She sat down across from me, smiled
again. "Hi," I said, over the paper.
She crossed her legs, revealing a
length of tanned, well-formed calf, and a tantalizing peek of the
thigh that the calf was attached to, beneath the fabric of her
blue-gray skirt. "Hi yourself," she said, in a voice that
could melt dry ice.
I'm only human. I confess that the
mental images that formed in my mind at that time are not suitable
for family publications. To hide my state of flusterhood, I buried
myself once again in the newspaper, reading about the doings of City
Hall. Periodically, I glanced up from under my eyebrows. Each time, I
watched her eyes shift away, just avoiding mine.
Okay, I thought, and put down the
paper. "What's your name?" I asked.
"Carla. Yours?"
I told her. "Never seen you
riding this bus before," I began.
"I've never ridden before. My
car is broken." She smiled again, tightly. "This isn't my
idea of transportation..."
I laughed lightly. "Granted.
It's a long way from the limo you deserve to be riding in. Are you
going far?"
She reached up and pulled the wire
that told the bus driver she would need to stop, making her right
breast bob enchantingly and project against the material of her
blouse. "Not far at all. This is my stop."
I reached into my back pocket,
pulled out my wallet. "Here," I said, proffering one of my
business cards. "Would love to continue the conversation
sometime."
She produced a card of her own,
stowed mine away in her front pocket, next to her heart, disembarked.
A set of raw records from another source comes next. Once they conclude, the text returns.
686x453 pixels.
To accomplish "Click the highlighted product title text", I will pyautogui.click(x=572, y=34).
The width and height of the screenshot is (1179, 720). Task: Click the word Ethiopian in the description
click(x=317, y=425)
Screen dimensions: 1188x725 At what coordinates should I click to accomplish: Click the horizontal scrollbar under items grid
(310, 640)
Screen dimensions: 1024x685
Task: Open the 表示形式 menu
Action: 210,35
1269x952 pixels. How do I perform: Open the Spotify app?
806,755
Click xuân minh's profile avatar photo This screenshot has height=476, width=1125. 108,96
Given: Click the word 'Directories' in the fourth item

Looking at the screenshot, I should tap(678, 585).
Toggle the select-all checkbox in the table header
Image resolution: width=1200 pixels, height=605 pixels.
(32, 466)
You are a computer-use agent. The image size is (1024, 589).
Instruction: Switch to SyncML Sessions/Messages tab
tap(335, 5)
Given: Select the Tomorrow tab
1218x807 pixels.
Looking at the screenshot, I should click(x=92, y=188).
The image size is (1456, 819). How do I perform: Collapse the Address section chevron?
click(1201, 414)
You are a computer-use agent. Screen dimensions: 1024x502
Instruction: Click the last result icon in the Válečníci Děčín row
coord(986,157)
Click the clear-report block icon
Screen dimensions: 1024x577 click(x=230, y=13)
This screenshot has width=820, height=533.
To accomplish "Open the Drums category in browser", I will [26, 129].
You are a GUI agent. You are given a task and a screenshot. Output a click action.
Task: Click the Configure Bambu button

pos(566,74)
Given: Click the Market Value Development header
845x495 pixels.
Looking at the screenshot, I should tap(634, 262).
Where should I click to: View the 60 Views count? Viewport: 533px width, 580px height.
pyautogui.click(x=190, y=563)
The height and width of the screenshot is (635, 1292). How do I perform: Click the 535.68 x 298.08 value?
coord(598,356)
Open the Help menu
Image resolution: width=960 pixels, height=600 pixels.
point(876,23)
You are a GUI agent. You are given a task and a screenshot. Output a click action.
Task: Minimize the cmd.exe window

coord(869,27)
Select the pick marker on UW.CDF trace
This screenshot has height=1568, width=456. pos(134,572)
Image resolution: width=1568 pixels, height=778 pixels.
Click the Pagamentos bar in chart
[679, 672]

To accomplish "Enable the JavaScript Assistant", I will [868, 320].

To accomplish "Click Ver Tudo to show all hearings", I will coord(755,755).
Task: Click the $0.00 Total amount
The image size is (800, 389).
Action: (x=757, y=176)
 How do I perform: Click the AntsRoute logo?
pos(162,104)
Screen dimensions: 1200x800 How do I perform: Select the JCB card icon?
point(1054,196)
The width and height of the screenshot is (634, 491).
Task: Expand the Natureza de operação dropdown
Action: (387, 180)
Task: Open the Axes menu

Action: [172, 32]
The possibilities of the universe
are endless. Who could say where a chance meeting could take you?
I arrived at my stop shortly
thereafter, alit, and repaired to the small restaurant where I
habitually dawdled over coffee. The Baker Street Cafe, it was called,
though nowhere near any street of that name. Somewhat irregular, but
a nice little place nonetheless.
Took a seat in a booth fronting on
the sidewalk, ordered coffee, pulled out her business card. Carla
Moran, it said. Manager, Human Resources. The company name was so
stylized as to be unreadable, but the phone number and email address
were legible. I made a mental note to send out a note, put the card
back in my breast pocket, unfurled the paper.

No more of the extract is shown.